Rules rules rules! D&D has too many rules! Combat is a slugfest of counting squares and remembering what triggers an attack of opportunity; the wording of some of the rules directly contradict each other; spells are so confusing to keep track of their myriad of effects. Rules are the bane of my existence as DM, but I understand their use and in the case of my players, it is their only defense against me, so they are important to their survival. Rules are simultaneously what makes the game run smoothly and what makes it grind to a screeching halt.

Matthew J. Finch's "A Quick Primer for Old School Gaming" states that the first zen moment he had about gaming was "Rulings, not Rules". The idea is that modern DMing has become too much about following rules, strictly following what the game dictates happens, when once it was more of a nebulous experience, with the DM as arbiter between the events and the players. To me, I see the game in the old days as the DM having all the power. As the game evolved and editions progressed, the power slowly started to shift to the players. In my opinion, 4th edition has the players having almost all the power. DMs exist mostly to tell the players what happens, not actually act as referees; there are too many rules (I'm not a huge 4th edition, if it isn't obvious). 3rd edition and Pathfinder has a healthy balance in my opinion, though still a bit too rules-heavy.

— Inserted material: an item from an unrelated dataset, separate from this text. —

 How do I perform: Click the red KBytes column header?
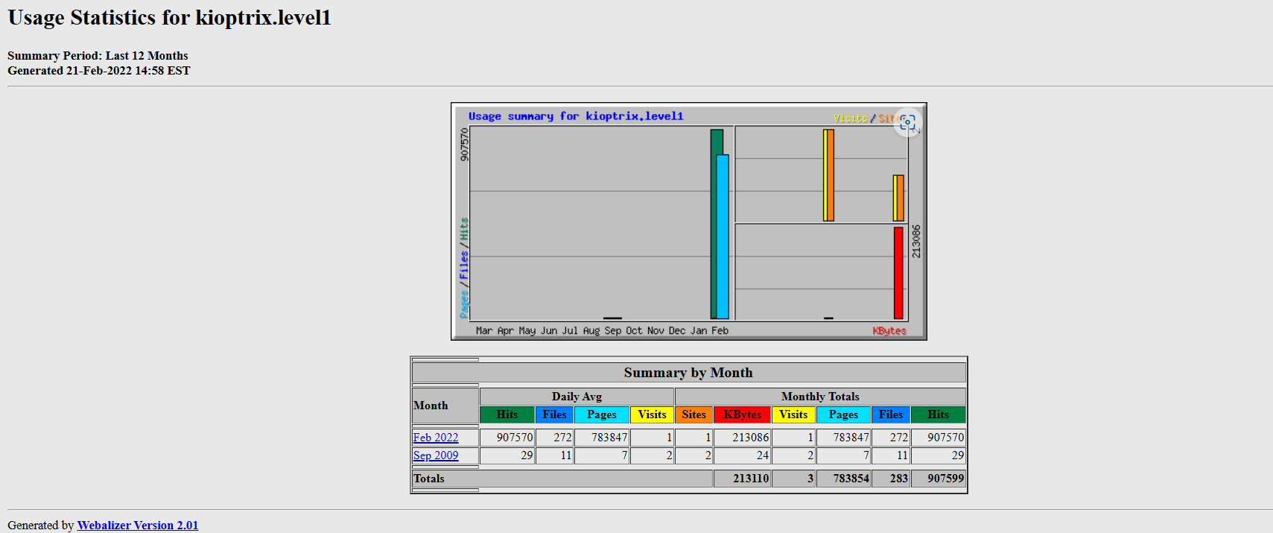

Its no secret that my favorite edition of D&D is 2nd edition. It was the first edition I ever played and it blew my young thirteen-year-old mind. The way I DM today tends to mix 3rd edition rules with 2nd edition heart. The game is difficult, with victory not guaranteed or even expected, but I'm not able to use rulings as much as I'd like to, as the rules are clearly defined. The players have a lot of power, and the rules act as their shield against the DM. I can see the point of this shield, as in a ruling system with little clearly defined rules, a bad or inexperienced DM can ruin a game. I'm sure when the game kept progressing, the designers were trying to make life easier for the DM, allowing for those inexperienced Masters to jump in, since there are already so few of them.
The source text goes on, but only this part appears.